I’ve seen the family pictures framed in a few hallways, on mantels, and in the kitchen.
Their smiling faces, frozen in time, are a stark contrast to the broken family I’ve found myself trapped with.
Her mom had shoulder-length light brown hair, but their arched brows and button noses are the same.
Jane Lindenvale was beautiful. I can see some of her features in all of them, and I’m sure that haunts them sometimes.
I shift in my chair to face her, placing one foot on the cushion and wrapping my arms around my knee. “What about Cameron, Brennan, and Colten? What do they think? Do they think he did it?”
The breeze floats through her hair, blowing some across her lips.
She picks it away with her finger. “Brennan writes to Dad, but he bottles up his emotions pretty well. I think he only writes because he feels guilty if he doesn’t.
Cameron loves hard and trusts hard—with everyone.
He doesn’t believe Dad could do something like that.
” I give her a weak smile because even though I barely know them, her descriptions seem spot-on.
“Colten, on the other hand, doesn’t like mentioning or talking about my father at all.
He remembers everything too well. Sometimes, I wonder if he knows more than us. ”
“Why do you say that?” I listen intently.
“Because the night before she disappeared, my parents were having the biggest fight they’ve ever had.
Something shattered, and Colten gathered us all in Brennan’s room and told us not to come out until he came and got us.
I remember hearing the front door slam once and a second time a few minutes later. ”
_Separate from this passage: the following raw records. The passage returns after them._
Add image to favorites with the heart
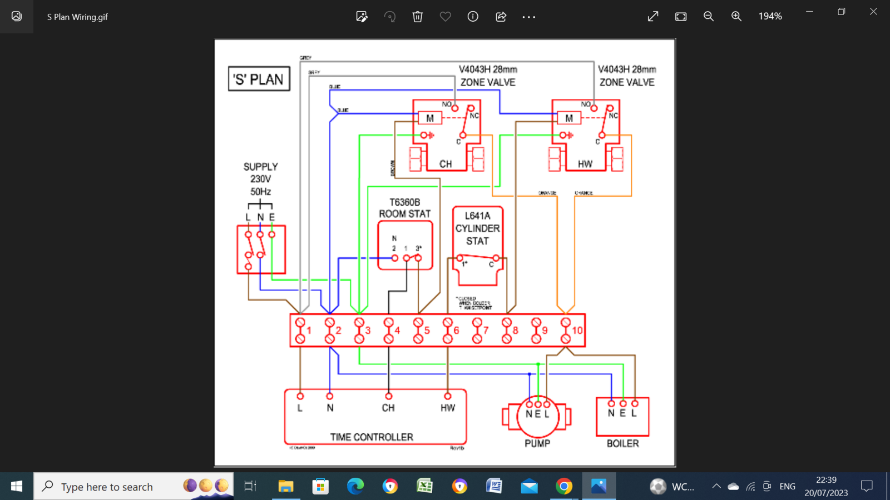Screen dimensions: 890x500 445,17
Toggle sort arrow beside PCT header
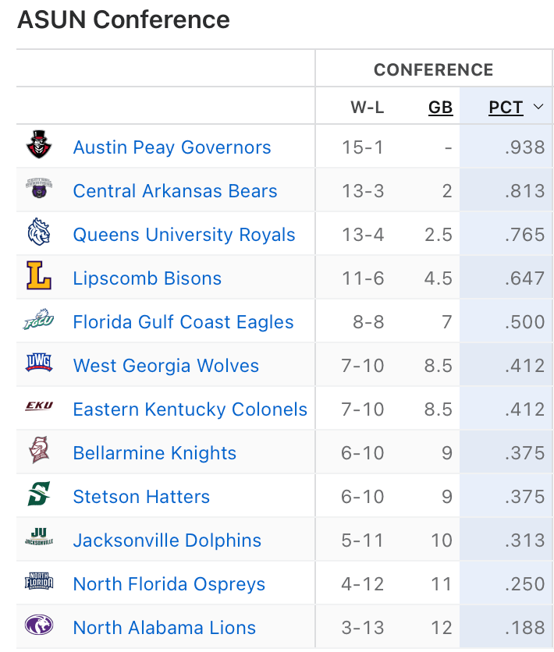The height and width of the screenshot is (652, 554). 538,108
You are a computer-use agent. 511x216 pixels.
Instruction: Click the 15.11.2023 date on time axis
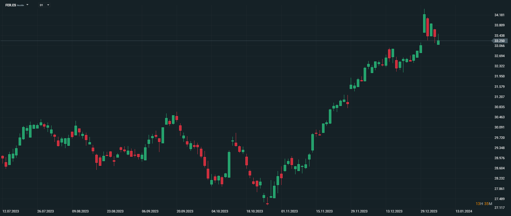(x=324, y=211)
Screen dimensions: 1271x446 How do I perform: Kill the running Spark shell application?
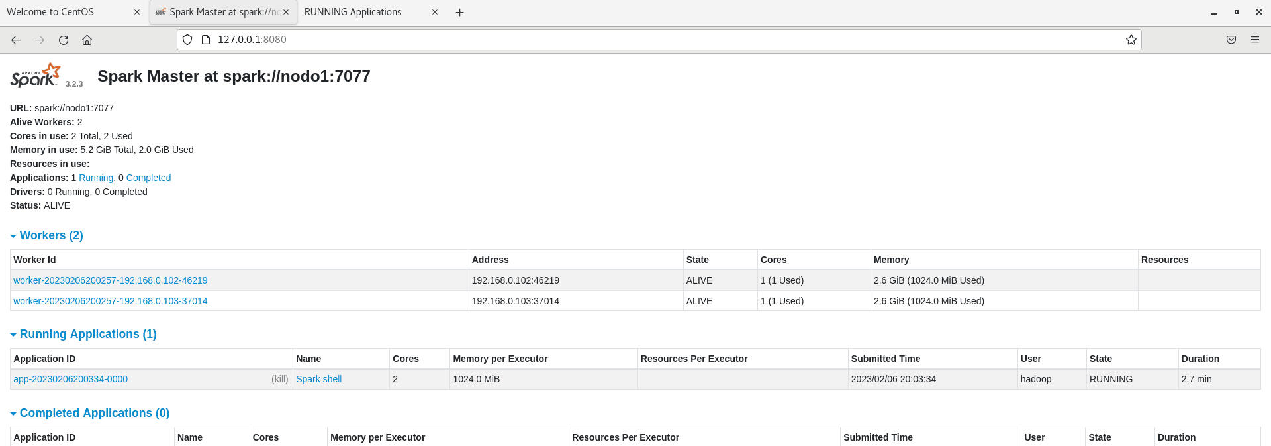(x=279, y=379)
“Did he ever come to get you?”
The perplexed look that passes over her glassy eyes forms a lump in my throat.
She languidly shakes her head. “We stayed in that room the rest of the night until morning. But when morning came, Colten was gone, and so was Mom. He didn’t come back until three days later. Even then, he didn’t seem the same and hasn’t been since.”
My eyes expand. Three days later. After something like that happened? Unease scrapes under my skin. I hug my knee tighter, trying to suppress all the other questions that continue developing.
What happened during those three days he was gone?
Where was he?
We both turn our heads, laughing as Elena runs around in circles with the ball, trying to dodge Rossco as he leaps for it. His body crashes into her petite frame, sending her flying and sprawling out across the lawn.
Jess and I gasp, rising to our feet, but Elena jumps up and giggles so loud that it sends the crows flying off the patio roof.
Maybe it’s her contagious happiness, or he’s tired of being bored, but Tristan finally joins her.
He wanders to the rope lying in the grass, piquing Rossco’s interest in the toy.
He picks it up, and Rossco darts for it.
My body warms, feeling Jess’s eyes on me.
“We never talk about it,” she sighs. “Well, sometimes we do, but Colten shuts the conversation down pretty fast. I know you hate this situation, but I’m glad they brought you here when they did—before I leave for school.
” My chest rises and falls a little heavier.
“It feels good to talk to someone about it. Each year, I think my brain gets a little fuzzier about it all.”
I’m relieved she shared, giving me more insight into their complicated family history and why they’ve made the decisions they have.
But I’m not a therapist. I don’t have wise words to share or advice.
How the hell does someone get past something like that?
I may not talk to my parents, but I know they are there if I need them.
The Lindenvale children have nobody; they only have each other. And when my eyes settle on hers, the reality of my situation sinks further into my gut, hardening the truth into something solid.
They once only had each other. Now they have me.